Frontier AI broke competitive CTF

Kabir Acharya, a competitive capture-the-flag player who won several Australian CTFs before stepping back in 2025, argues that frontier models have quietly ended the open CTF format as a fair contest of human skill. His claim is specific: the scoreboard no longer measures what people can do on their own, and the old game is not coming back.

He traces it in three stages. In the GPT-4 era, medium challenges could be cleared in a single shot but competitions still worked. With Claude Opus 4.5, agent orchestration through tools like Claude Code made automating easy and medium challenges routine, so events turned into a race to wire up automation rather than a test of security instinct. By GPT-5.5 Pro, even challenges rated "Insane" fall, and placement starts to track token budget more than expertise. The signals he points to are concrete: storied teams appearing far less often on leaderboards, Plaid CTF no longer running, and CTFTime rankings he calls unrecognisable next to any prior year.

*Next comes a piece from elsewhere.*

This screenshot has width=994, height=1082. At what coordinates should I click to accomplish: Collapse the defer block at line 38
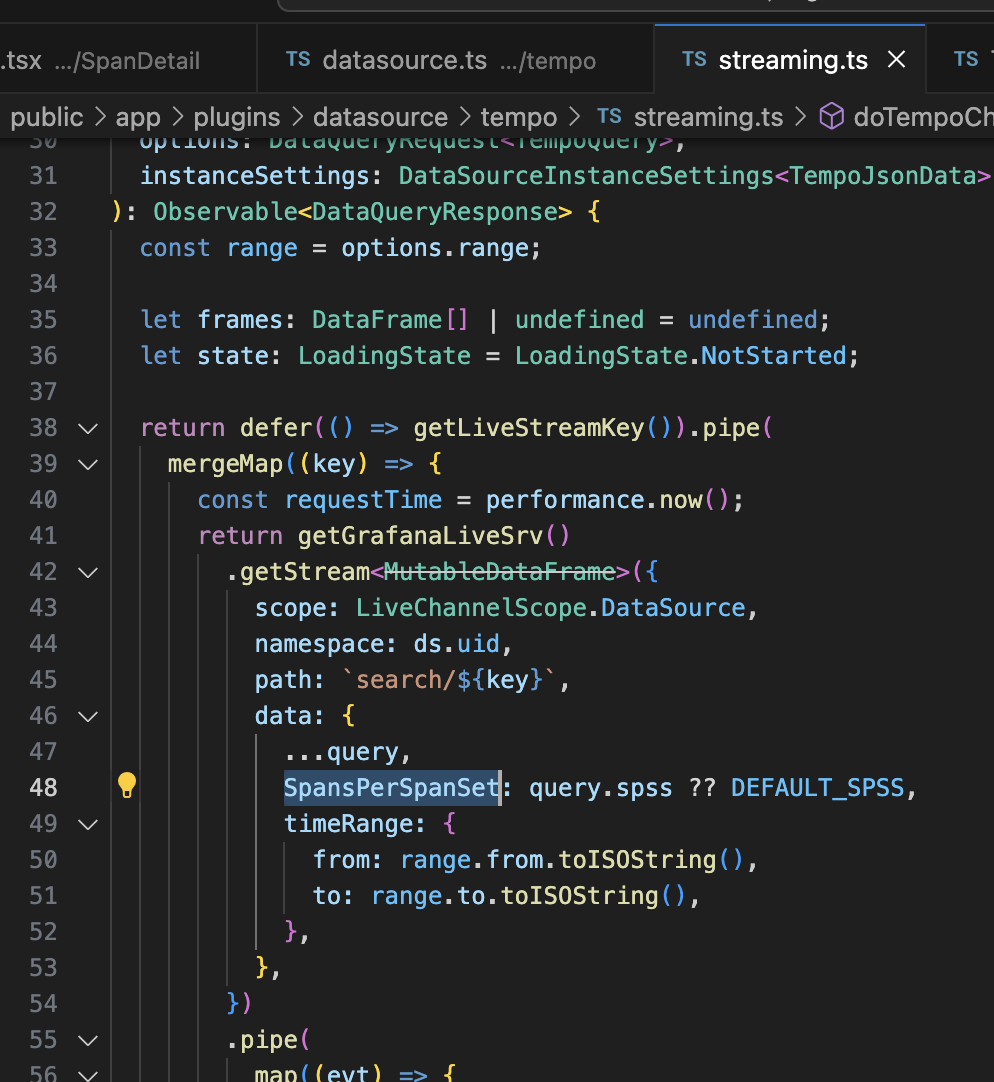pyautogui.click(x=88, y=428)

He also takes apart the usual defenses. Beginners still learn, but automation breaks the visible ladder that pulled them from curiosity to mastery. Top finals may resist agents, yet if agent-solvable qualifiers block skilled humans from reaching them, the finals thin out. Unlike chess, where engines are banned during play, nothing stops an agent in an open online event, and "harder challenges" become either guesswork or unlearnable. Acharya's answer is not to patch the scoreboard but to move the community to meetups, training platforms, and conferences. He lays out the full case on his blog.

Why it matters

If you run or rely on CTFs to hire, train, or rank security talent, the scoreboard is no longer a clean signal, so treat recent placements with care and weight live, supervised assessment more heavily.